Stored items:
----

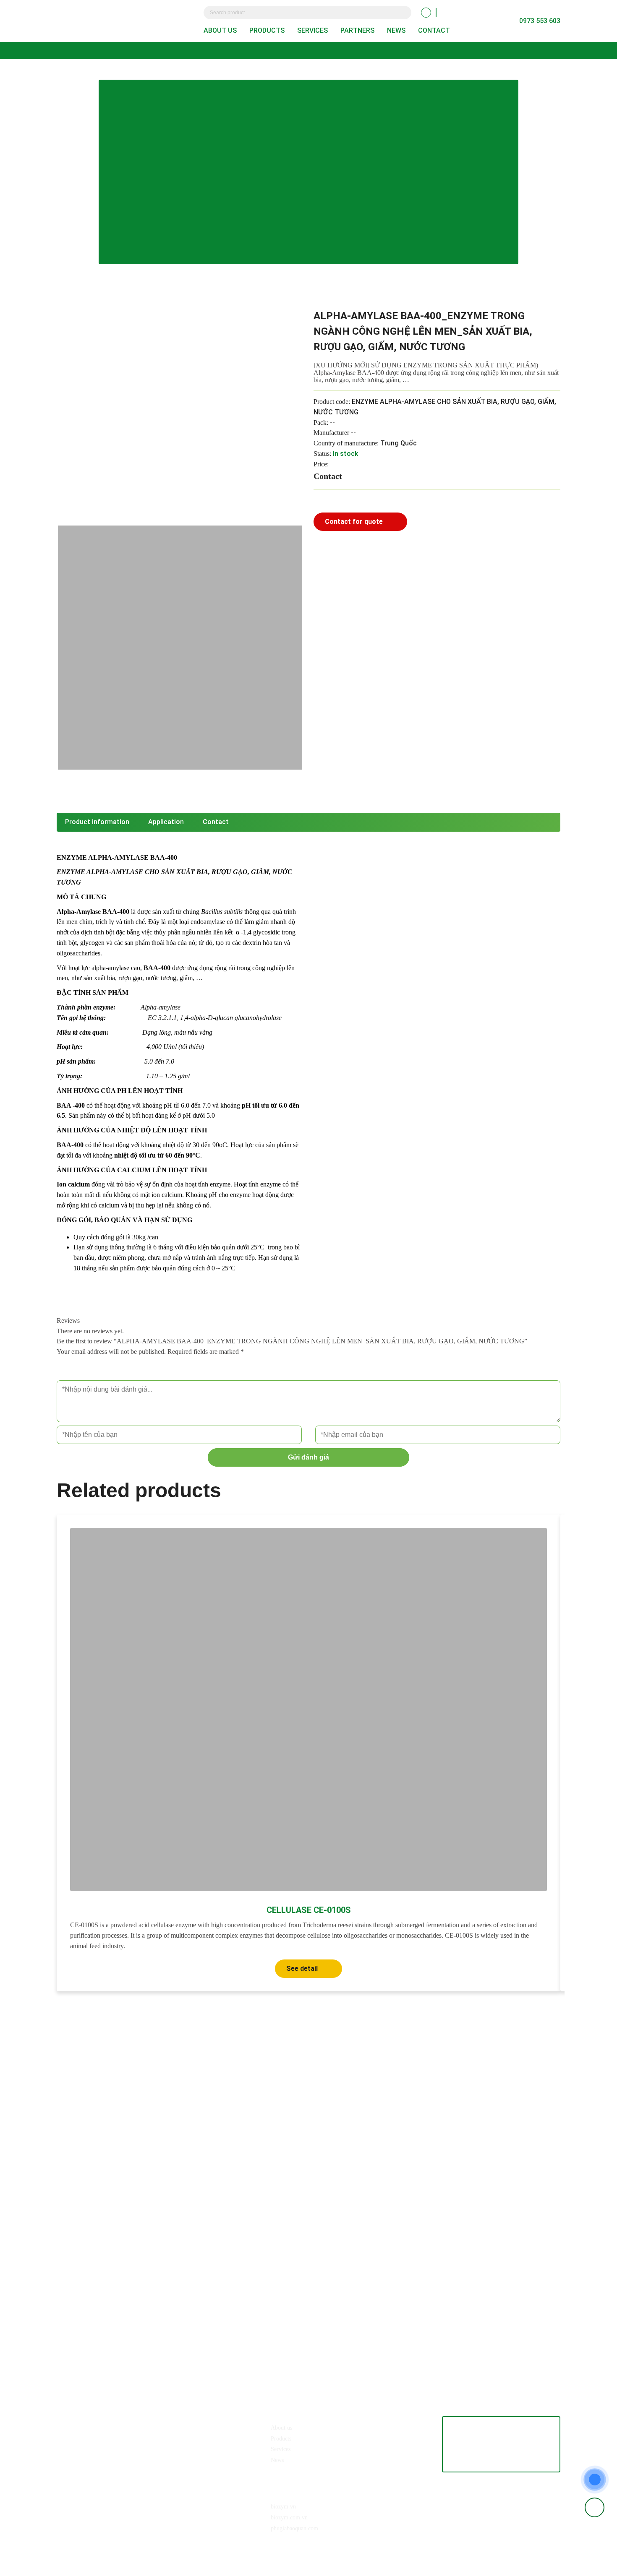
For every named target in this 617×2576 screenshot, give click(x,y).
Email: (74, 2443)
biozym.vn (283, 2506)
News (396, 30)
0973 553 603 (105, 2427)
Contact (434, 30)
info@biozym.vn (103, 2443)
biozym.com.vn (289, 2517)
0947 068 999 (144, 2427)
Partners (357, 30)
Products (267, 30)
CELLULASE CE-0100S (309, 1910)
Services (312, 30)
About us (220, 30)
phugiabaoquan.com (294, 2528)
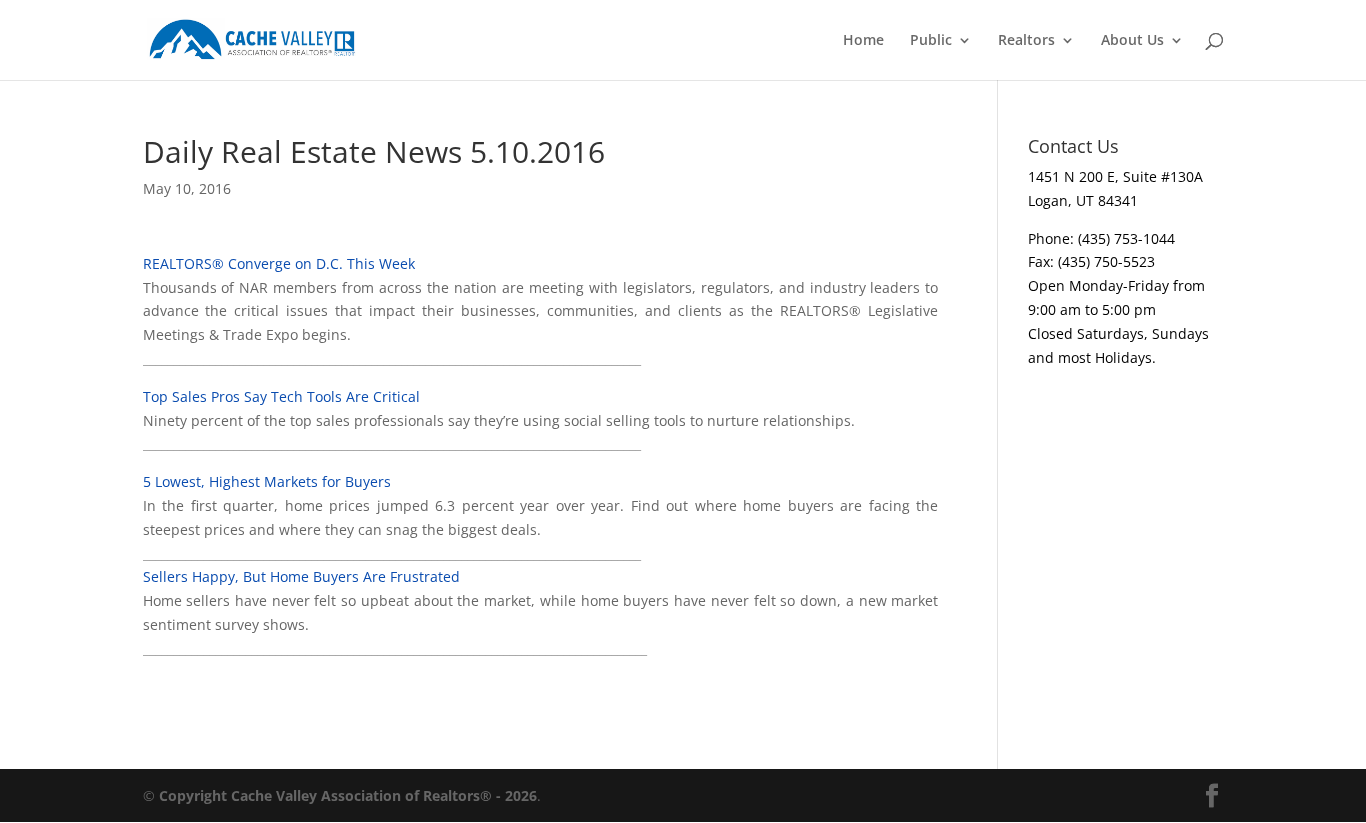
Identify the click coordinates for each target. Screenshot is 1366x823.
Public (931, 41)
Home (863, 41)
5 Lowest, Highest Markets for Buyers (267, 481)
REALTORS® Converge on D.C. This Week (279, 263)
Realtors (1026, 41)
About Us (1132, 41)
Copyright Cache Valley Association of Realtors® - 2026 (348, 795)
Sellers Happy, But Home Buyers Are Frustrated (301, 576)
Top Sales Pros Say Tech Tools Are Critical (281, 396)
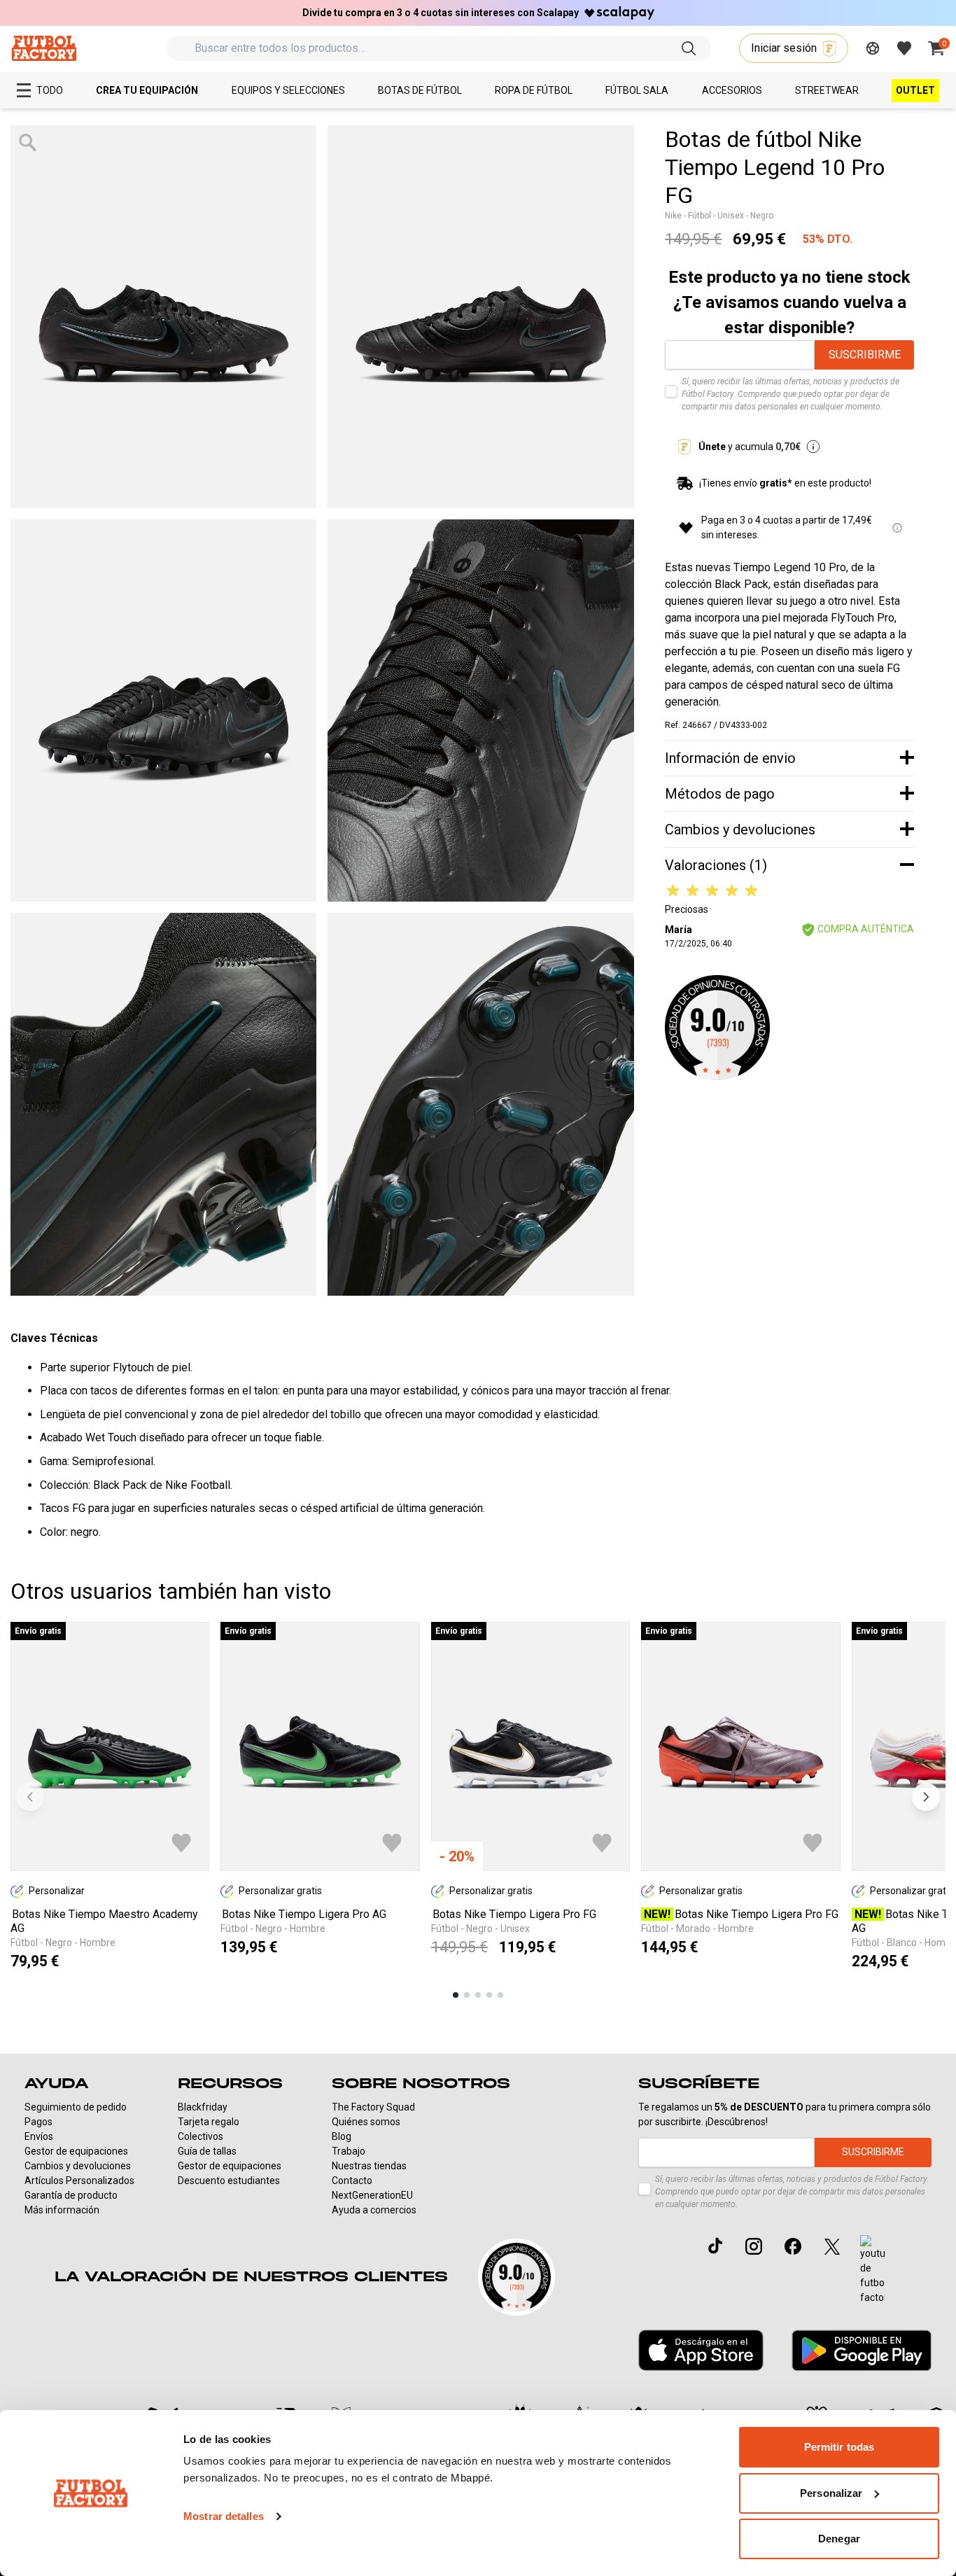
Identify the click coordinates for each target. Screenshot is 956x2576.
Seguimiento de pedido (75, 2107)
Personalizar (831, 2493)
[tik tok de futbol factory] (715, 2245)
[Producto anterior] (30, 1797)
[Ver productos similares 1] (455, 1995)
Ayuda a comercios (374, 2210)
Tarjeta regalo (208, 2121)
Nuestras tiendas (369, 2165)
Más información (61, 2210)
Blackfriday (202, 2107)
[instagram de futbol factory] (754, 2246)
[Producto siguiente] (926, 1797)
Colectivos (200, 2136)
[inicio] (43, 48)
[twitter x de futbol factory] (832, 2246)
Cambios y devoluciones (77, 2165)
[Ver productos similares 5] (500, 1995)
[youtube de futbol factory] (872, 2270)
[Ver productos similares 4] (489, 1995)
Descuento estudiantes (229, 2180)
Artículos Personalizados (79, 2180)
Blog (341, 2136)
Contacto (352, 2180)
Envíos (38, 2136)
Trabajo (348, 2151)
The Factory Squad (373, 2107)
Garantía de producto (71, 2195)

----

# EXERCISE INSTRUCTIONS
Copy all the records word for word and keep the pictures out.

# ANSWER TO THE EXERCISE
For every named target in this 617×2576 screenshot, give click(x,y).
Email: (74, 2443)
biozym.vn (283, 2506)
News (396, 30)
0973 553 603 (105, 2427)
Contact (434, 30)
info@biozym.vn (103, 2443)
biozym.com.vn (289, 2517)
0947 068 999 (144, 2427)
Partners (357, 30)
Products (267, 30)
CELLULASE CE-0100S (309, 1910)
Services (312, 30)
About us (220, 30)
phugiabaoquan.com (294, 2528)
Identify the click coordinates for each target. Screenshot is 1366x823.
Public (931, 41)
Home (863, 41)
5 Lowest, Highest Markets for Buyers (267, 481)
REALTORS® Converge on D.C. This Week (279, 263)
Realtors (1026, 41)
About Us (1132, 41)
Copyright Cache Valley Association of Realtors® - 2026 (348, 795)
Sellers Happy, But Home Buyers Are Frustrated (301, 576)
Top Sales Pros Say Tech Tools Are Critical (281, 396)
Identify the click coordinates for each target. Screenshot is 956x2576.
Seguimiento de pedido (75, 2107)
Personalizar (831, 2493)
[tik tok de futbol factory] (715, 2245)
[Producto anterior] (30, 1797)
[Ver productos similares 1] (455, 1995)
Ayuda a comercios (374, 2210)
Tarjeta regalo (208, 2121)
Nuestras tiendas (369, 2165)
Más información (61, 2210)
Blackfriday (202, 2107)
[instagram de futbol factory] (754, 2246)
[Producto siguiente] (926, 1797)
Colectivos (200, 2136)
[inicio] (43, 48)
[twitter x de futbol factory] (832, 2246)
Cambios y devoluciones (77, 2165)
[Ver productos similares 5] (500, 1995)
[youtube de futbol factory] (872, 2270)
[Ver productos similares 4] (489, 1995)
Descuento estudiantes (229, 2180)
Artículos Personalizados (79, 2180)
Blog (341, 2136)
Contacto (352, 2180)
Envíos (38, 2136)
Trabajo (348, 2151)
The Factory Squad (373, 2107)
Garantía de producto (71, 2195)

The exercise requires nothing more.